The protesters, operating under the FCT COVID-19 contractors, said the administrative procedures imposed by the FCTA for processing their payments were impossible to meet, saying the imposition was a deliberate ploy to deny them their monies.

The leader of the group, Mr. Michael Ewoma, said since 2020; the payment to some of the contractors had been irregular; adding that the FCT Administration had not been able to give any tenable explanation for this.

According to him, the FCTA reneged on the initial agreement of prompt payment for all contractors after two weeks.

He, however, explained that the Administration had paid some contractors, especially those who agreed to receive partial payment, at the expense of other contractors.

Ewoma said, “Today is the 16th of October 2022, it became imperative to hold a peaceful protest in FCTA to demand immediate full payment of our monies owed for the supply of various medical equipment/items at the advent of COVID-19.

“You would recall that the sometime last year 2021, we had a similar peaceful protest with the same demand, which resulted in partial payment of our monies 80 per cent.

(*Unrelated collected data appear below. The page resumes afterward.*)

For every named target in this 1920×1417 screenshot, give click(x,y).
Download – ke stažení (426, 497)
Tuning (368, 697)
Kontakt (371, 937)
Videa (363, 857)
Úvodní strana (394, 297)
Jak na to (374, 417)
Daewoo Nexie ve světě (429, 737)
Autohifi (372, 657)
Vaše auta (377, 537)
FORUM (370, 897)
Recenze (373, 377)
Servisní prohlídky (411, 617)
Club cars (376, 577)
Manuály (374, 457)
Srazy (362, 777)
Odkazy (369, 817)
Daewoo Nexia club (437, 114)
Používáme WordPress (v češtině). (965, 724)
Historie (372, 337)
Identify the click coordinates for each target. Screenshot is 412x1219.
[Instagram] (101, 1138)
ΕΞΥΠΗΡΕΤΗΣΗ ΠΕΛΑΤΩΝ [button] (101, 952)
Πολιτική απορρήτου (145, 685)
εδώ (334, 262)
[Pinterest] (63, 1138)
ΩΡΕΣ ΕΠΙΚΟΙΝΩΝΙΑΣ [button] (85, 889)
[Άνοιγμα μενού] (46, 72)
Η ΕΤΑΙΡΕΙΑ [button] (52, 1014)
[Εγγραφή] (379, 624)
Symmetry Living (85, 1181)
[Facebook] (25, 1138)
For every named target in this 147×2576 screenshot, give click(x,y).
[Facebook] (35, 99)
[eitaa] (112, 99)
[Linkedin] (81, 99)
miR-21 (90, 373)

“As it stands today, some of our contractors have not received a dime as payment since 2020, lots are owed 20 per cent of the balance of the contract sum.

“By March 2023, it will be three years the FCTA is owing us our money. Considering the politics going on presently, we do not want to be tied to nonpayment because of the electioneering period.

“Consequently, we are appealing to the government to pay us the money, because a lot of people are in debt and our staff has not been paid salaries for months.

“Premised on the above facts, we demand full payment of all the monies currently being owed to us by FCTA within the next five working days.”

One of the workers, identified simply as Moses, said his children are on the verge of having their education truncated because he was unable to pay their school fees, adding that the government needed to know what he and his colleagues were going through.

He stated, “I have received a demand notice to pay up my children’s school fees or risk having them sent home from the boarding school because I could not afford to pay their tuition fees. No federal civil servant is being owed a month’s salary, but they choose to allow us to go hungry for almost three years. We will no longer  keep mum, enough is enough because a closed mouth is a closed destiny.”

Meanwhile, an official in the FCTA Directorate of Reform Coordination and Service Improvement, who spoke under anonymity, because he was not authorized to address journalists on the matter, said: “The only reason for the delay in the payment has to do with the failure of the contractors to meet the administrative requirements stipulated by the office of the FCT Permanent Secretary.”